# DATA TO USE:

*-*-*

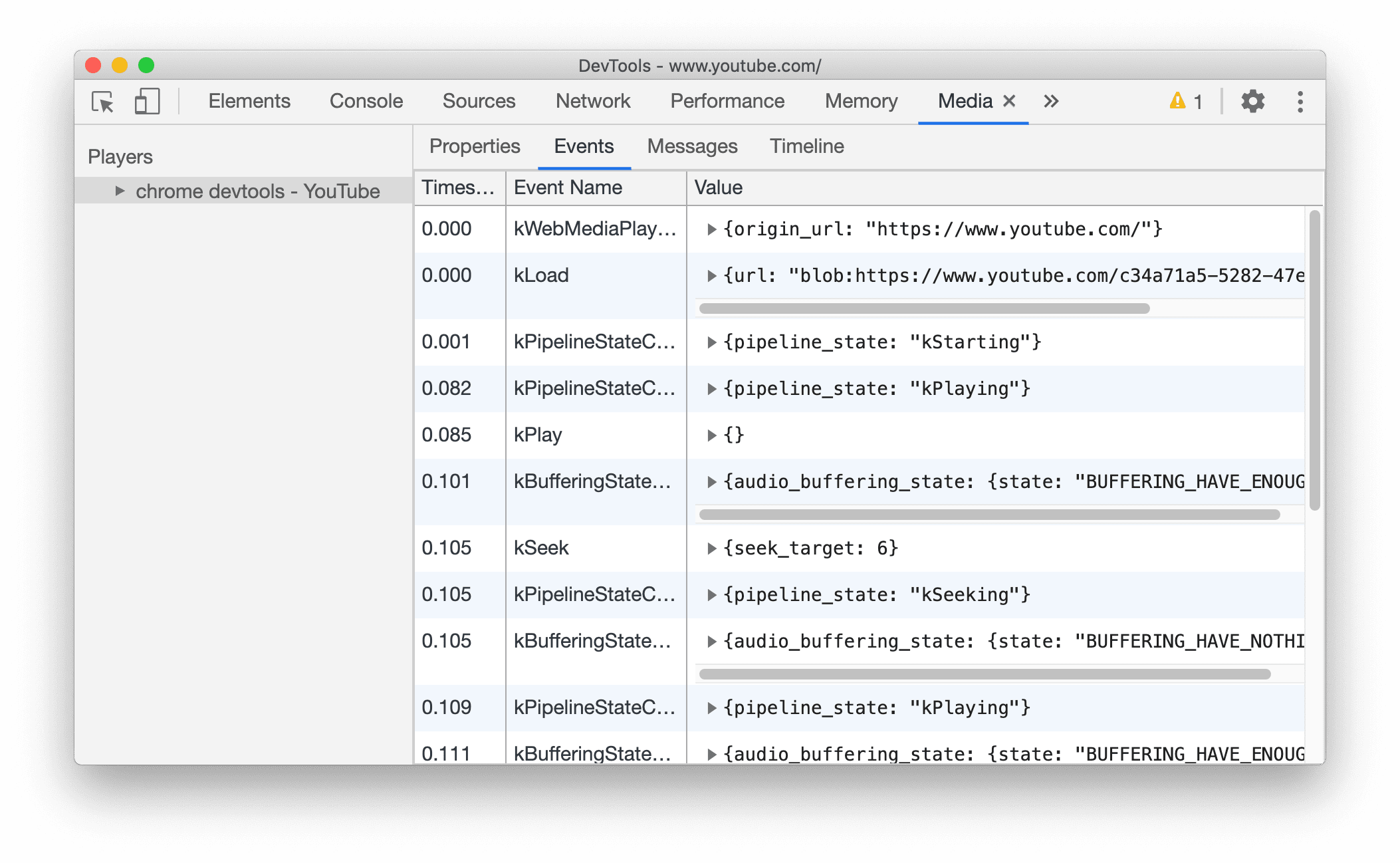Switch to the Console tab

coord(366,100)
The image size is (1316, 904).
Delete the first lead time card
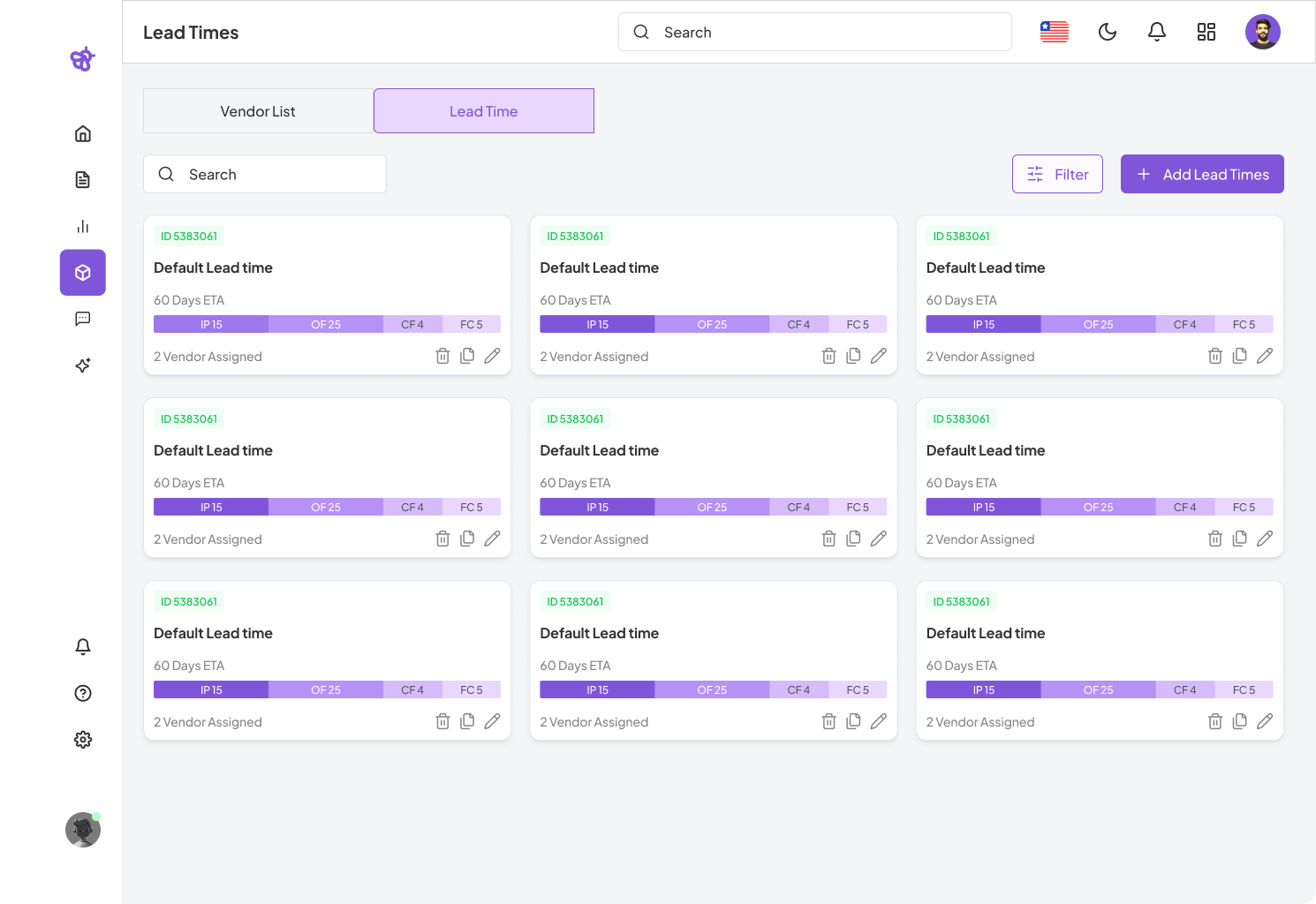tap(442, 356)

*-*-*

Your reply should consist solely of the lines from the one containing "The image size is (1316, 904)." through the last line of the material, reproduced exactly and without pictures.

The image size is (1316, 904).
Delete the first lead time card
tap(442, 356)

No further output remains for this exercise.